Joan Fontcuberta
Le point de vue de Joan et ses questionnements ne sont pas du tout apocalyptiques. Et ce dont il parle ne nous renvoie pas du tout à la science-fiction mais à une nouvelle réalité du monde contemporain. Un monde dans lequel la fonction et le rôle de l’image sont radicalement différents de ce qui a fondé, durant un siècle et demi, notre manière de voir et de regarder. Le changement le plus radical est structurel : nous sommes passés du temps de la photographie à celui de l’image. Et, alors que la photographie était une manière de représenter, de questionner ou de décrire le monde en le tenant à distance, l’image est devenue un des éléments constitutifs de la société dans laquelle nous vivons et évoluons ; au même titre, finalement, que les flux financiers ou les enjeux sur le pétrole ou autres matières premières. Nous commençons ce dialogue au moment où l’Euro “vaut” un dollar et demi, au moment où le baril de pétrole “vaut” plus de cent dollars, au moment où Getty Images, qui a été l’un des acteurs essentiels du marché de la photographie depuis vingt ans est racheté par un fond d’investissement pour deux milliards de dollars. Nous vivons désormais dans un monde dont les règles de l’économie ont été bouleversées, dans lequel la valeur, spéculation aidant, est virtuelle avant que d’être “réelle” ou matérielle. C’est dans ce monde que les enjeux de l’image se développent, s’affirment. Des images qui sont également un enjeu marchand - davantage les images animées que celles qui restent fixes - et autour desquelles, en raison de la faillite de la presse et de l’imprimé, se déroulent de spectaculaires batailles économiques.

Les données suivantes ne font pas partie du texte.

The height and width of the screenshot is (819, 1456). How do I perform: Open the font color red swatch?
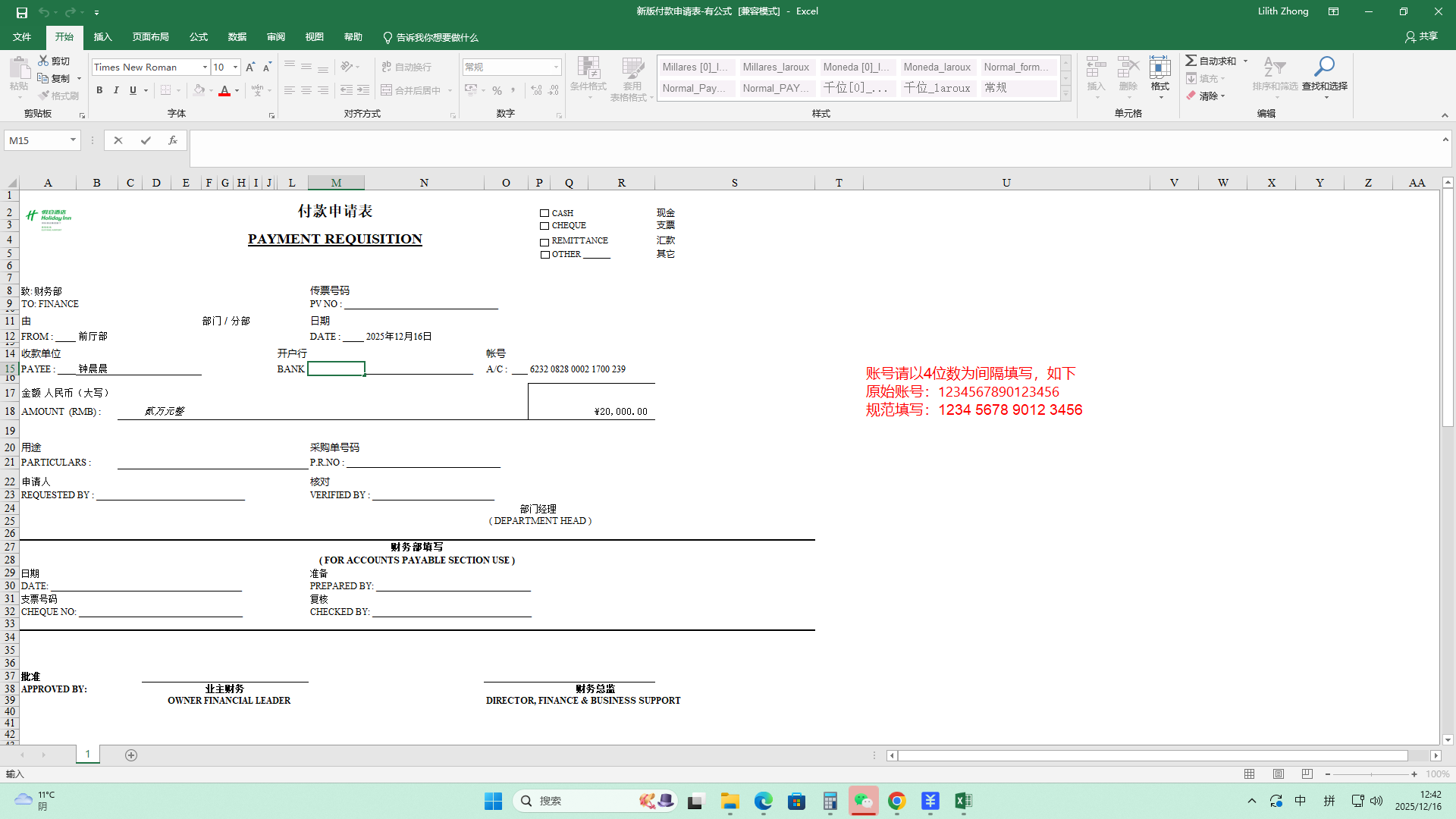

Je crois qu’il est temps, alors que nous continuons à regarder le flot d’images qui nous environne et nous entraîne avec notre “vieille” culture de consommateurs de la photographie, de prendre conscience d’un changement d’époque, de culture peut-être. Il est également temps de savoir que nous n’avons jamais vu des photographies, mais seulement leur mise en forme, leur utilisation, leur participation à un point de vue, qui n’était pas forcément celui du photographe. Si nous voulons résister parce que nous estimons que la relation au réel doit continuer à se fonder sur l’expérience physique, j’ai le sentiment que nous devons à la fois dire que la photographie est un outil exceptionnel de relation au réel, qu’elle est par nature dénuée de vérité et en défendre les enjeux face à ce qui se passe aujourd’hui. Avec le numérique, avec la possibilité pour quiconque de transmettre ses images, le monde devient davantage virtuel que réel. Et la vitesse est devenue valeur première. Tout, tout de suite, vieux rêve qui nous propulse vers la catastrophe. Virilio l’avait bien vu, il y a plus de vingt ans. Et les jeux des politiques avec l’image le confirment aujourd’hui.
Il existe un mode de résistance, mais qui ne trouve pas sa place dans la société: celui des photographes qui continuent à affirmer que la photographie est un mode pertinent d’exploration du réel. Peut être que le seul mode de résistance, mais en sommes nous capables, serait de ralentir les choses, d’affirmer notre refus de la vitesse reine.